(Lines of data)

----

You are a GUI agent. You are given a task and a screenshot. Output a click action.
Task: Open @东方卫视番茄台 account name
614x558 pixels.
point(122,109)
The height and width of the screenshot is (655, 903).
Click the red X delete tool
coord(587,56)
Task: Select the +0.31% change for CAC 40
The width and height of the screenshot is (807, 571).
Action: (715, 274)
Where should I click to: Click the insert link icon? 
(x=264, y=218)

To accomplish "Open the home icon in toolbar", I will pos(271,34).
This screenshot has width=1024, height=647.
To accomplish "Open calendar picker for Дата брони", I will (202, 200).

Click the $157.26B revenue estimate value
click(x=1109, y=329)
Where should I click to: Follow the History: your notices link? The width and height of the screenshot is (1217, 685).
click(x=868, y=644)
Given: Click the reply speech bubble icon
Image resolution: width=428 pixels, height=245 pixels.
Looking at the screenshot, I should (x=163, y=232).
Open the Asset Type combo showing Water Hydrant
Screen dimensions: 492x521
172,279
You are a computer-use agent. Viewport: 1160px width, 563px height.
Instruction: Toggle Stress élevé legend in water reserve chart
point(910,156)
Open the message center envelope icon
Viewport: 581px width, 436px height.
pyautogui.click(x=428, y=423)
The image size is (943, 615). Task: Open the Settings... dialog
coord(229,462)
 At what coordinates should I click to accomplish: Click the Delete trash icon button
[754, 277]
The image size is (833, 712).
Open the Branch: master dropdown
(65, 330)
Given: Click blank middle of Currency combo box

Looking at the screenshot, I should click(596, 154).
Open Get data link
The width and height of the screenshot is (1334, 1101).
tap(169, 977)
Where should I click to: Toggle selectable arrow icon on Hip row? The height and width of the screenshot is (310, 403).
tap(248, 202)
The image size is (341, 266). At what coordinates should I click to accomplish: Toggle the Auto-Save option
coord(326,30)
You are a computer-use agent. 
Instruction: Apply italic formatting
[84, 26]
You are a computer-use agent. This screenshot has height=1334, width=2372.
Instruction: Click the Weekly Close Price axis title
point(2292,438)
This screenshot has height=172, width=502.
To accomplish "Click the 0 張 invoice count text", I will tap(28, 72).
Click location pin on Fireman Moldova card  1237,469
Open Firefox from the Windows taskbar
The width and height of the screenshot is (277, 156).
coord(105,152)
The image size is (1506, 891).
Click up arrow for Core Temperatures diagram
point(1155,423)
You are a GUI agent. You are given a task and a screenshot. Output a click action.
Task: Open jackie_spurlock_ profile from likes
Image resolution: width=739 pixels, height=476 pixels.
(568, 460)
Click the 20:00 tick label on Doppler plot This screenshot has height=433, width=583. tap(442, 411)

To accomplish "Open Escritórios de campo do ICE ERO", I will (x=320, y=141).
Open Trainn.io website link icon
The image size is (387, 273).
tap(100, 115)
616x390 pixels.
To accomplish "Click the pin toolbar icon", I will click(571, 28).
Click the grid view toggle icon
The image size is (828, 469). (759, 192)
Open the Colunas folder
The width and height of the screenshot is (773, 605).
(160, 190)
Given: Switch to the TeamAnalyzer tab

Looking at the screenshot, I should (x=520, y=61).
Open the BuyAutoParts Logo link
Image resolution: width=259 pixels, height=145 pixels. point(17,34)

----

## THE REQUEST
Rewrite every line of the material above as a numbered list, leaving out the blank lines.

## THE OUTPUT
1. You are a GUI agent. You are given a task and a screenshot. Output a click action.
2. Task: Open @东方卫视番茄台 account name
3. 614x558 pixels.
4. point(122,109)
5. The height and width of the screenshot is (655, 903).
6. Click the red X delete tool
7. coord(587,56)
8. Task: Select the +0.31% change for CAC 40
9. The width and height of the screenshot is (807, 571).
10. Action: (715, 274)
11. Where should I click to: Click the insert link icon? 
12. (x=264, y=218)
13. To accomplish "Open the home icon in toolbar", I will pos(271,34).
14. This screenshot has width=1024, height=647.
15. To accomplish "Open calendar picker for Дата брони", I will (202, 200).
16. Click the $157.26B revenue estimate value
17. click(x=1109, y=329)
18. Where should I click to: Follow the History: your notices link? The width and height of the screenshot is (1217, 685).
19. click(x=868, y=644)
20. Given: Click the reply speech bubble icon
21. Image resolution: width=428 pixels, height=245 pixels.
22. Looking at the screenshot, I should (x=163, y=232).
23. Open the Asset Type combo showing Water Hydrant
24. Screen dimensions: 492x521
25. 172,279
26. You are a computer-use agent. Viewport: 1160px width, 563px height.
27. Instruction: Toggle Stress élevé legend in water reserve chart
28. point(910,156)
29. Open the message center envelope icon
30. Viewport: 581px width, 436px height.
31. pyautogui.click(x=428, y=423)
32. The image size is (943, 615). Task: Open the Settings... dialog
33. coord(229,462)
34.  At what coordinates should I click to accomplish: Click the Delete trash icon button
35. [754, 277]
36. The image size is (833, 712).
37. Open the Branch: master dropdown
38. (65, 330)
39. Given: Click blank middle of Currency combo box
40. Looking at the screenshot, I should click(596, 154).
41. Open Get data link
42. The width and height of the screenshot is (1334, 1101).
43. tap(169, 977)
44. Where should I click to: Toggle selectable arrow icon on Hip row? The height and width of the screenshot is (310, 403).
45. tap(248, 202)
46. The image size is (341, 266). At what coordinates should I click to accomplish: Toggle the Auto-Save option
47. coord(326,30)
48. You are a computer-use agent. 
49. Instruction: Apply italic formatting
50. [84, 26]
51. You are a computer-use agent. This screenshot has height=1334, width=2372.
52. Instruction: Click the Weekly Close Price axis title
53. point(2292,438)
54. This screenshot has height=172, width=502.
55. To accomplish "Click the 0 張 invoice count text", I will tap(28, 72).
56. Click location pin on Fireman Moldova card  1237,469
57. Open Firefox from the Windows taskbar
58. The width and height of the screenshot is (277, 156).
59. coord(105,152)
60. The image size is (1506, 891).
61. Click up arrow for Core Temperatures diagram
62. point(1155,423)
63. You are a GUI agent. You are given a task and a screenshot. Output a click action.
64. Task: Open jackie_spurlock_ profile from likes
65. Image resolution: width=739 pixels, height=476 pixels.
66. (568, 460)
67. Click the 20:00 tick label on Doppler plot This screenshot has height=433, width=583. tap(442, 411)
68. To accomplish "Open Escritórios de campo do ICE ERO", I will (x=320, y=141).
69. Open Trainn.io website link icon
70. The image size is (387, 273).
71. tap(100, 115)
72. 616x390 pixels.
73. To accomplish "Click the pin toolbar icon", I will click(571, 28).
74. Click the grid view toggle icon
75. The image size is (828, 469). (759, 192)
76. Open the Colunas folder
77. The width and height of the screenshot is (773, 605).
78. (160, 190)
79. Given: Switch to the TeamAnalyzer tab
80. Looking at the screenshot, I should (x=520, y=61).
81. Open the BuyAutoParts Logo link
82. Image resolution: width=259 pixels, height=145 pixels. point(17,34)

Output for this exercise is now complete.